-- Task to carry out --
The full set of entries below, restated word for word and stripped of images, is the expected result.

(Source data)
■ ■ ■ ■
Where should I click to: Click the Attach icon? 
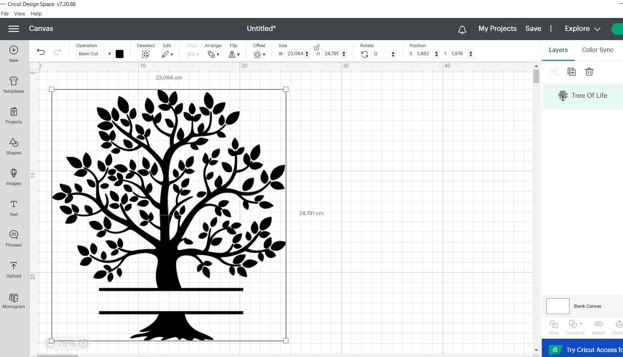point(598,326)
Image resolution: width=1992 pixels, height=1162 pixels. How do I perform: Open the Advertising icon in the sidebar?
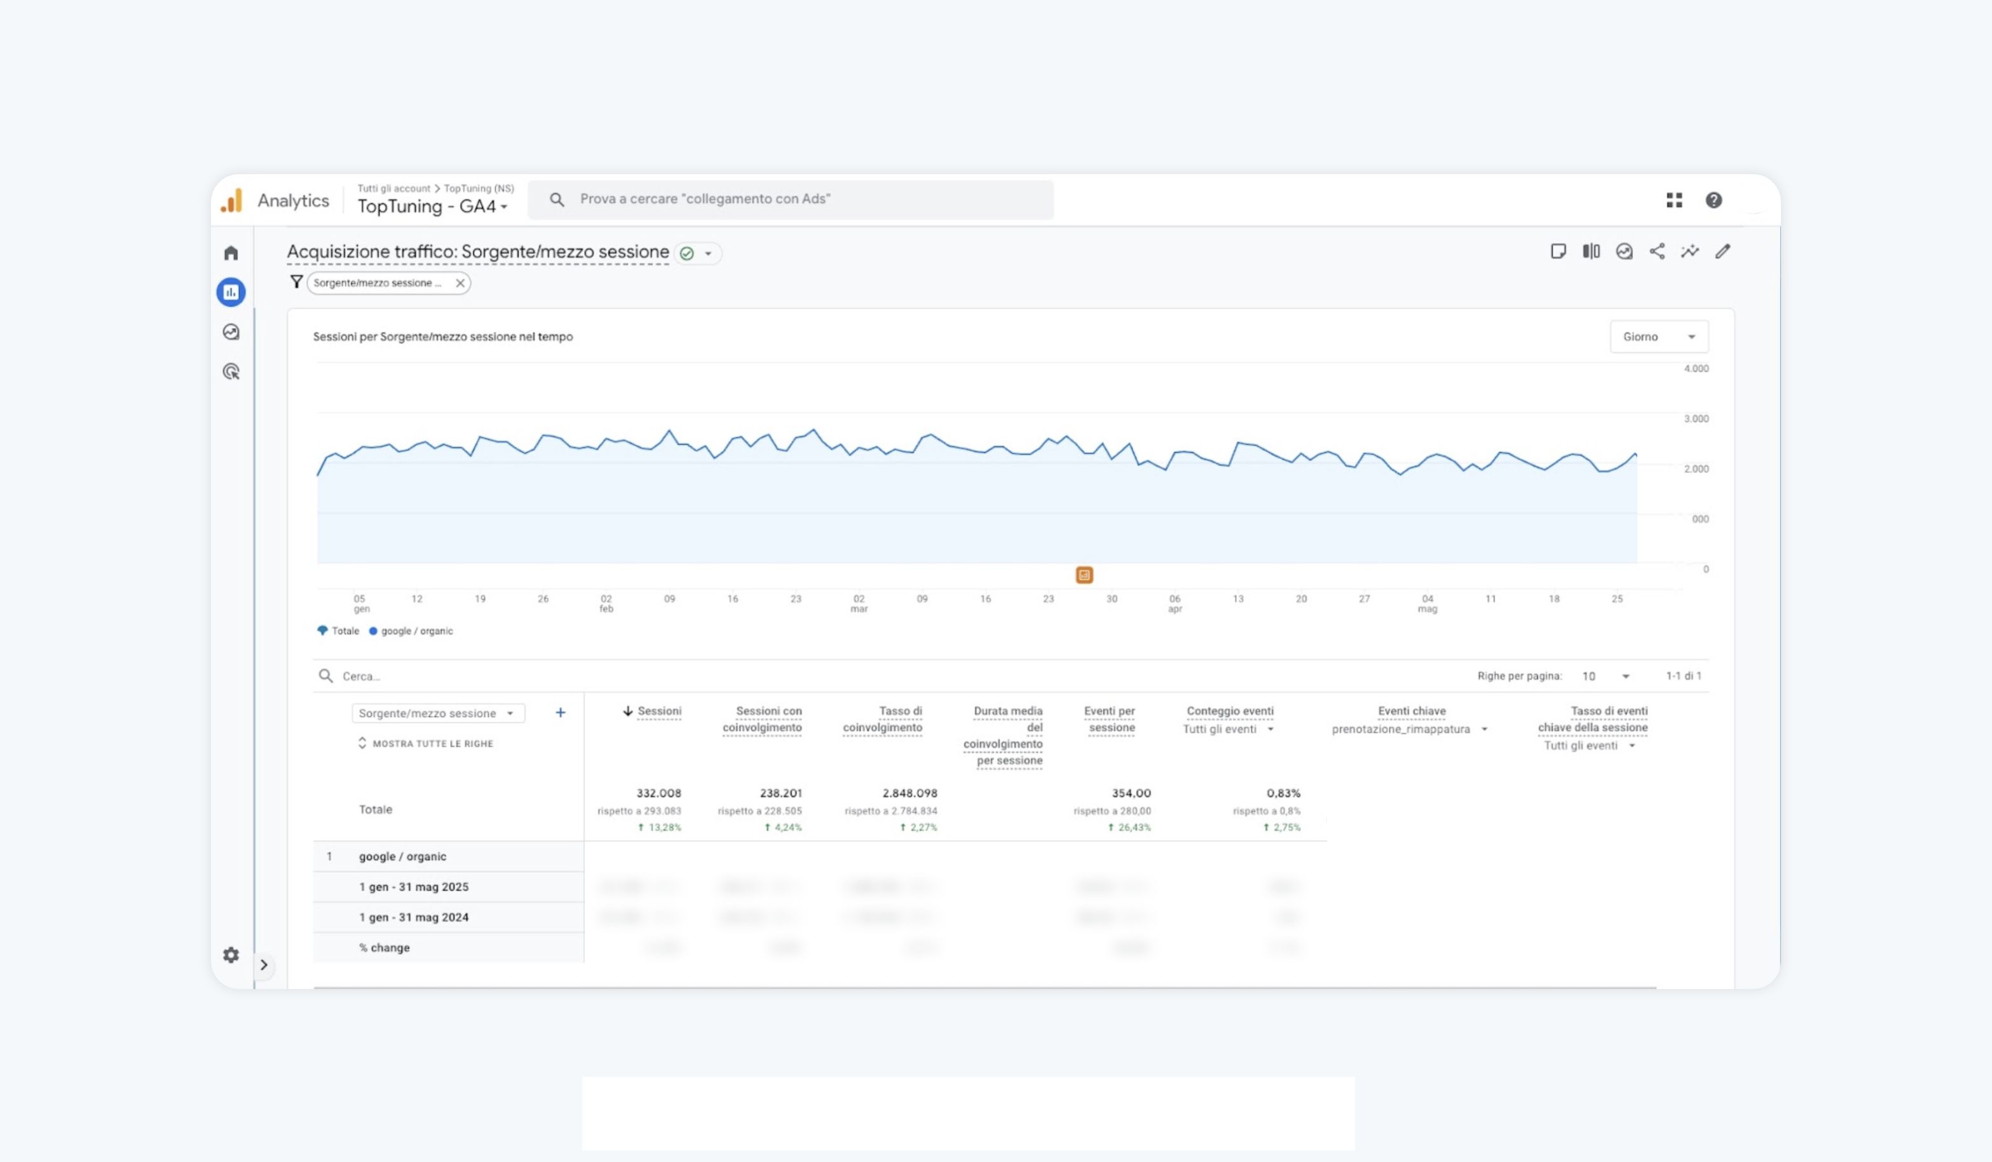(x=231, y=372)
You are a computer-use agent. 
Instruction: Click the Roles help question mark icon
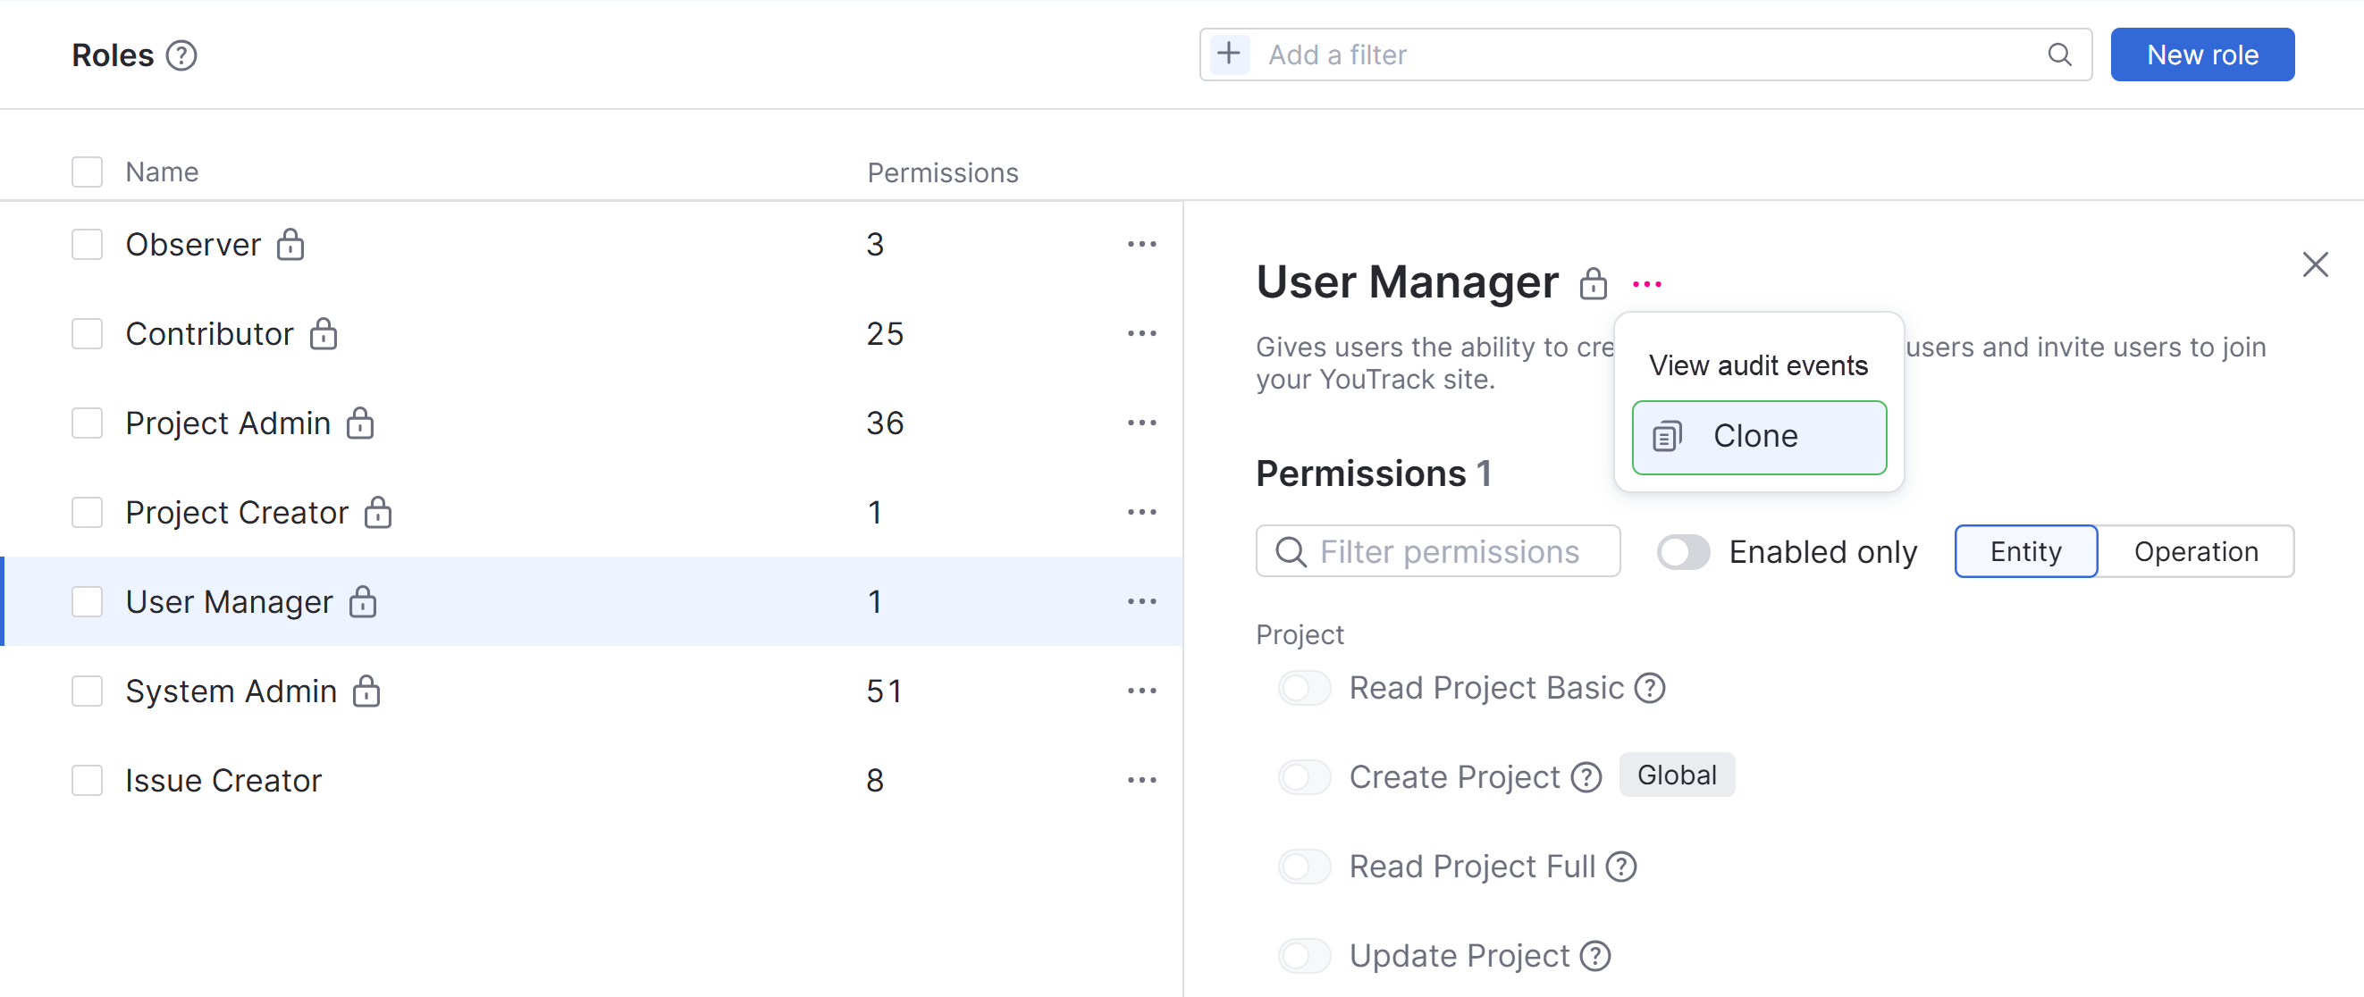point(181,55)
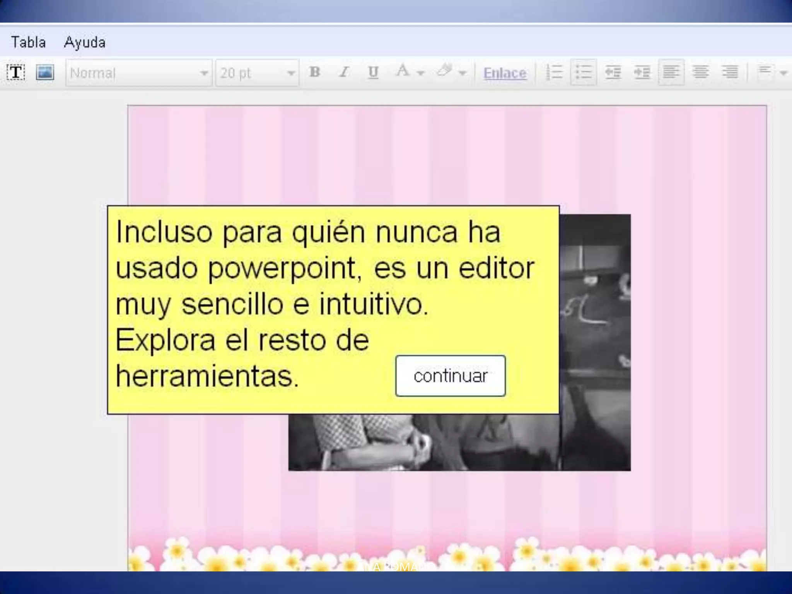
■ ■ ■ ■
-- Answer to this task --
Where should I click to: Click the Attach icon? 
point(598,326)
Image resolution: width=1992 pixels, height=1162 pixels. How do I perform: Open the Advertising icon in the sidebar?
(x=231, y=372)
You are a computer-use agent. 
Instruction: Click the Roles help question mark icon
point(181,55)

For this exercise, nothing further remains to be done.